What is required:
Retype, exactly as they appear below, the lines between the line holding "The height and width of the screenshot is (400, 375)." and the line holding "has width=607, height=331.", both ends included.

Excerpted data:
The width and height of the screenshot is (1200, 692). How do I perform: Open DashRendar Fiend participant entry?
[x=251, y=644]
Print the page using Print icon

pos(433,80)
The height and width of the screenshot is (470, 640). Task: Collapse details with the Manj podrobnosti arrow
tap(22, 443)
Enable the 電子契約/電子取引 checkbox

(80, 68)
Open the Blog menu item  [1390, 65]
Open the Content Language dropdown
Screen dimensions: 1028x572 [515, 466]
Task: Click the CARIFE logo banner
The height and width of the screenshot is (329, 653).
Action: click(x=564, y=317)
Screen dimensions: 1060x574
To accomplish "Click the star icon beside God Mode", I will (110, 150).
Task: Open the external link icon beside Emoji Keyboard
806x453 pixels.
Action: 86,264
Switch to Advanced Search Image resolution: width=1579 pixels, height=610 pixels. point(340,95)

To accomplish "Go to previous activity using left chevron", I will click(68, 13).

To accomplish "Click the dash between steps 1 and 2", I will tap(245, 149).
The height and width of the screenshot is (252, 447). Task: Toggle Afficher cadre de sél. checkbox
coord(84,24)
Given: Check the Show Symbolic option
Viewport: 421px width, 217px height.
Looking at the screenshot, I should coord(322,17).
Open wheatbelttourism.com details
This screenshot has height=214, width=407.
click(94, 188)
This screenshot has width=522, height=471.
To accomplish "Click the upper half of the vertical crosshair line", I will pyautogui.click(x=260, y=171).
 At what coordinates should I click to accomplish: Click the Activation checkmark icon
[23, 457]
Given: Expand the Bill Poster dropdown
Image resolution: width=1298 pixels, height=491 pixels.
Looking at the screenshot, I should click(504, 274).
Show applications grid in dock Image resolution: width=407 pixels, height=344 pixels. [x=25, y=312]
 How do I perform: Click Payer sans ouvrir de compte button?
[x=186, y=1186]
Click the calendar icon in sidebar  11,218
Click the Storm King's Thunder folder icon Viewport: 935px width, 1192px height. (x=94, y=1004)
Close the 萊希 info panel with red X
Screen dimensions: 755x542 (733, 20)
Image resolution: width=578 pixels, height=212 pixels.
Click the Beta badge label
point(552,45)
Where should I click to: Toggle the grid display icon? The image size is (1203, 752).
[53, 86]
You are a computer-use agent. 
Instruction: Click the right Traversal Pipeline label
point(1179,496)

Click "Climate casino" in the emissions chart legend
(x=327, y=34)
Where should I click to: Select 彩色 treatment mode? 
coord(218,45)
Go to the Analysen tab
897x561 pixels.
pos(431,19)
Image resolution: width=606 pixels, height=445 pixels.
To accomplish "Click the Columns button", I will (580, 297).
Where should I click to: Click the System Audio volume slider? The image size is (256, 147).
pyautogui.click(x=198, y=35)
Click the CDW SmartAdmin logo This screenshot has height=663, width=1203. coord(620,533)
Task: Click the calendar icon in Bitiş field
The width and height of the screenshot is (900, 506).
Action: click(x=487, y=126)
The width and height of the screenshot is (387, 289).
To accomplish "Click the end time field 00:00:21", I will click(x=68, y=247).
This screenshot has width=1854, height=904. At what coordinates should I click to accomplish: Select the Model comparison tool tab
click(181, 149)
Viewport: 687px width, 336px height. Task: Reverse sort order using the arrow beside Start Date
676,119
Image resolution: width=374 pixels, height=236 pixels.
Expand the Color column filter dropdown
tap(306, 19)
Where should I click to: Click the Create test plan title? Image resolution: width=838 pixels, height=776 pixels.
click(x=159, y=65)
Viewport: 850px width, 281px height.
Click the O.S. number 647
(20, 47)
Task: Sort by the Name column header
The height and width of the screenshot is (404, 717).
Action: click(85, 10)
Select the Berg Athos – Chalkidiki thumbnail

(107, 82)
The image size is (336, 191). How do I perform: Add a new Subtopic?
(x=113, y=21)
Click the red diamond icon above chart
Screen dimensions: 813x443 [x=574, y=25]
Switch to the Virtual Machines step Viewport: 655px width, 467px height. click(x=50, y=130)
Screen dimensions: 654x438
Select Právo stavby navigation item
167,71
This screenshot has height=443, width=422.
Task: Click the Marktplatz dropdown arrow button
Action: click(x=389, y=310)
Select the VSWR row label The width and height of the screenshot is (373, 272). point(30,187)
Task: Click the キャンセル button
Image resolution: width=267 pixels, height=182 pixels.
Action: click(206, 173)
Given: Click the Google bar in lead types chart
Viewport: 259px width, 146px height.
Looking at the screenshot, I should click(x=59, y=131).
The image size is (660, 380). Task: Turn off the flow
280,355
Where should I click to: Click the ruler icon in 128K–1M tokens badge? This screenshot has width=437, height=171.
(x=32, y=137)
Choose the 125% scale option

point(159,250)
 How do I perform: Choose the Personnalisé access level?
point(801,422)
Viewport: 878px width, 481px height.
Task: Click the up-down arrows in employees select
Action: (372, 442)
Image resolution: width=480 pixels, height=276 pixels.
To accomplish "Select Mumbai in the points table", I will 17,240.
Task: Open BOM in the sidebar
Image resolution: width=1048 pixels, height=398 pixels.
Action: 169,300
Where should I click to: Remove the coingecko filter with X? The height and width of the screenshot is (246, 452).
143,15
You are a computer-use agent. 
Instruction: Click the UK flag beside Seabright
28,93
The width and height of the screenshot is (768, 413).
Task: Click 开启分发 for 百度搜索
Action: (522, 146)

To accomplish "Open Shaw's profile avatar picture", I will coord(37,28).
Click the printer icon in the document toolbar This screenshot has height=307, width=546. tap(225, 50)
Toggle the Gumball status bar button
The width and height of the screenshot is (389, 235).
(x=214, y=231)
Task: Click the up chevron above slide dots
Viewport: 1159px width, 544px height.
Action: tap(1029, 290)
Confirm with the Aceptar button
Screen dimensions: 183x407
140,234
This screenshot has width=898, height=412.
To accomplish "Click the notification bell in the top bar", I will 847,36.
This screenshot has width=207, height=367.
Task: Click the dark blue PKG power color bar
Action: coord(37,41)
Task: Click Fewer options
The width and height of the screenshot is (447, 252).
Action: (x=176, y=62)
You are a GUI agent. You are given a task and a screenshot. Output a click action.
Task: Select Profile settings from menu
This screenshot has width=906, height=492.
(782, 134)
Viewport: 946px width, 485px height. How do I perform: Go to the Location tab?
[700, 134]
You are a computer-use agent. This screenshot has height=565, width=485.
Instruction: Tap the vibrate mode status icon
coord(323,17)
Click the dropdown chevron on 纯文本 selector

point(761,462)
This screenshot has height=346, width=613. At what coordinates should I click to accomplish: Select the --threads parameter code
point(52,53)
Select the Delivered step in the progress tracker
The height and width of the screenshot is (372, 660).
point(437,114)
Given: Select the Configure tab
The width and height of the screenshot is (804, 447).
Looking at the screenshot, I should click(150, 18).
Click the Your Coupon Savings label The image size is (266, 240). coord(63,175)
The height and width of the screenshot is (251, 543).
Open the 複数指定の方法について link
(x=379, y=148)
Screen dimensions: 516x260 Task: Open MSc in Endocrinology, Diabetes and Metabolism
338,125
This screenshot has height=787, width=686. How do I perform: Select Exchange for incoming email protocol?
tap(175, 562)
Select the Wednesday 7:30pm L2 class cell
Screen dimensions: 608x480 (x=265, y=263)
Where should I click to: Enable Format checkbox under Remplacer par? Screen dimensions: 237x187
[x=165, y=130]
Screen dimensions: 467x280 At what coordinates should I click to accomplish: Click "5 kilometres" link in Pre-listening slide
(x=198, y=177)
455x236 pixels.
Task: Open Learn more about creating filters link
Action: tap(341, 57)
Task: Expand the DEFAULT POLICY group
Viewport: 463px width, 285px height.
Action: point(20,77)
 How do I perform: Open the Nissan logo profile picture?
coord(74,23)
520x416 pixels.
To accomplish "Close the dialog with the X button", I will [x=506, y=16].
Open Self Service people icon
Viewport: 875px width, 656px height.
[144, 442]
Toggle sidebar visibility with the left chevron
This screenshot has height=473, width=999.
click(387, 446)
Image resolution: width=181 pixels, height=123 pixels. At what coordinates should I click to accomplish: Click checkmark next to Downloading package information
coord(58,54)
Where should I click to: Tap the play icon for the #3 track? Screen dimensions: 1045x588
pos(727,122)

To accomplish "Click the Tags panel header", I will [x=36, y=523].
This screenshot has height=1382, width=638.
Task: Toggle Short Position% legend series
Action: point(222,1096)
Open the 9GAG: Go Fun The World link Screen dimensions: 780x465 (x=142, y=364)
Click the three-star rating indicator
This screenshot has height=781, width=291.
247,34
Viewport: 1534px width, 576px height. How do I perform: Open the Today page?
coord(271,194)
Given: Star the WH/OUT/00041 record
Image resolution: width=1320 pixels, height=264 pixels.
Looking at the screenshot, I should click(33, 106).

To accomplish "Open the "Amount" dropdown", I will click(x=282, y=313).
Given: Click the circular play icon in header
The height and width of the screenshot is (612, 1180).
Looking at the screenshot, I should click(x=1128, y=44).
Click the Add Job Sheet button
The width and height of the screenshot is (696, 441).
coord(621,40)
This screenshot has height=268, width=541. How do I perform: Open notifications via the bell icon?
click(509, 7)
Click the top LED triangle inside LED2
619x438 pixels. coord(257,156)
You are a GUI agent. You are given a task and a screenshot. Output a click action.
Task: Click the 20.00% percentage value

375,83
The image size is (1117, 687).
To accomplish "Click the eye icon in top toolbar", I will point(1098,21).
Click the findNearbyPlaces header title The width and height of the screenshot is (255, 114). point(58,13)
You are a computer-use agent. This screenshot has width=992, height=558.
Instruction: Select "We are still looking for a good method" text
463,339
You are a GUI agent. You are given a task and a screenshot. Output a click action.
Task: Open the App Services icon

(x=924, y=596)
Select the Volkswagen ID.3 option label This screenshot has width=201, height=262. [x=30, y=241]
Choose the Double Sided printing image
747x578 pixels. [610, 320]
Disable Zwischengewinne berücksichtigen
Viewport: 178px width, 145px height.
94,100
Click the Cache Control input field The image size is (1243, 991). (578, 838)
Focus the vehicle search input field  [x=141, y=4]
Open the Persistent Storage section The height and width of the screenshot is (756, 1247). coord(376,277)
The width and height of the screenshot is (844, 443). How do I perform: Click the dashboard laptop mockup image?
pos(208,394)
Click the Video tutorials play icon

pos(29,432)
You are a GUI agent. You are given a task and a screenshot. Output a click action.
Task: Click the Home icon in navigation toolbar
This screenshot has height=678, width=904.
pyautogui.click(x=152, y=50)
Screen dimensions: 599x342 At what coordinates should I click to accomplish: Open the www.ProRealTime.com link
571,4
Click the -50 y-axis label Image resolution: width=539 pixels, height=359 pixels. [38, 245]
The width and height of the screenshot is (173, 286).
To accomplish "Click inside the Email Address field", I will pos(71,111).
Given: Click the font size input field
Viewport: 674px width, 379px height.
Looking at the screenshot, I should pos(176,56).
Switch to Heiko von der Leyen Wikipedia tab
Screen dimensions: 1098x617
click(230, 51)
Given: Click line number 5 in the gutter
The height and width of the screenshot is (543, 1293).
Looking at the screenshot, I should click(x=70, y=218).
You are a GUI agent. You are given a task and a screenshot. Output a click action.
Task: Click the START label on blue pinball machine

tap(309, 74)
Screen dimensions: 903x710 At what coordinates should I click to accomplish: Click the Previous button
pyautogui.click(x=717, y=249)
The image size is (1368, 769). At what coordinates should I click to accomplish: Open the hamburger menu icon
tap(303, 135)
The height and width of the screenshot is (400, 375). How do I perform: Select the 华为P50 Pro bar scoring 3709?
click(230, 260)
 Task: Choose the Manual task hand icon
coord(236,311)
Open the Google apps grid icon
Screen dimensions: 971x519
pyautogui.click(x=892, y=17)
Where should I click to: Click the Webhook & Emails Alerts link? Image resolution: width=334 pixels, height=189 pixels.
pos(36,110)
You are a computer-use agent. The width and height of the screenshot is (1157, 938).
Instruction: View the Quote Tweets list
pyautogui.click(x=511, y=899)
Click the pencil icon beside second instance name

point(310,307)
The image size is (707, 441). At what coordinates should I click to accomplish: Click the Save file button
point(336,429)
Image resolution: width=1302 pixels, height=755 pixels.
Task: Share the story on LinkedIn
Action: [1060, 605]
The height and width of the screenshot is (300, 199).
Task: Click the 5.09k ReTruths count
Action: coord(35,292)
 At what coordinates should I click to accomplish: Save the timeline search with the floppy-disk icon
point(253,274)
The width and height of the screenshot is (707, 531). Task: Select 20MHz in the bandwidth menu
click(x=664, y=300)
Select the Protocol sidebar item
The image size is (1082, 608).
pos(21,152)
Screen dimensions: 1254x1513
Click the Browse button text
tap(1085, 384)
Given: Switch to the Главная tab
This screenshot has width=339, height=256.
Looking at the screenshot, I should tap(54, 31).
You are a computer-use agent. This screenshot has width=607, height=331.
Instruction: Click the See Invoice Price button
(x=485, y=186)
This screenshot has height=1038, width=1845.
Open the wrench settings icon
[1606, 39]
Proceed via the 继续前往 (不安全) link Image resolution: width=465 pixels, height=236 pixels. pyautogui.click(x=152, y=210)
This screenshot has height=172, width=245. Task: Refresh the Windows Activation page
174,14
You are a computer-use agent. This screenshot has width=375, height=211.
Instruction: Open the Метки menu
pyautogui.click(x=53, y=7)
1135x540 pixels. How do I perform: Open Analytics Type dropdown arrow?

Exercise answer:
The height and width of the screenshot is (400, 375). How do I perform: Select the 华为P50 Pro bar scoring 3709?
click(230, 260)
 Task: Choose the Manual task hand icon
coord(236,311)
Open the Google apps grid icon
Screen dimensions: 971x519
pyautogui.click(x=892, y=17)
Where should I click to: Click the Webhook & Emails Alerts link? Image resolution: width=334 pixels, height=189 pixels.
pos(36,110)
You are a computer-use agent. The width and height of the screenshot is (1157, 938).
Instruction: View the Quote Tweets list
pyautogui.click(x=511, y=899)
Click the pencil icon beside second instance name

point(310,307)
The image size is (707, 441). At what coordinates should I click to accomplish: Click the Save file button
point(336,429)
Image resolution: width=1302 pixels, height=755 pixels.
Task: Share the story on LinkedIn
Action: [1060, 605]
The height and width of the screenshot is (300, 199).
Task: Click the 5.09k ReTruths count
Action: coord(35,292)
 At what coordinates should I click to accomplish: Save the timeline search with the floppy-disk icon
point(253,274)
The width and height of the screenshot is (707, 531). Task: Select 20MHz in the bandwidth menu
click(x=664, y=300)
Select the Protocol sidebar item
The image size is (1082, 608).
pos(21,152)
Screen dimensions: 1254x1513
Click the Browse button text
tap(1085, 384)
Given: Switch to the Главная tab
This screenshot has width=339, height=256.
Looking at the screenshot, I should tap(54, 31).
You are a computer-use agent. This screenshot has width=607, height=331.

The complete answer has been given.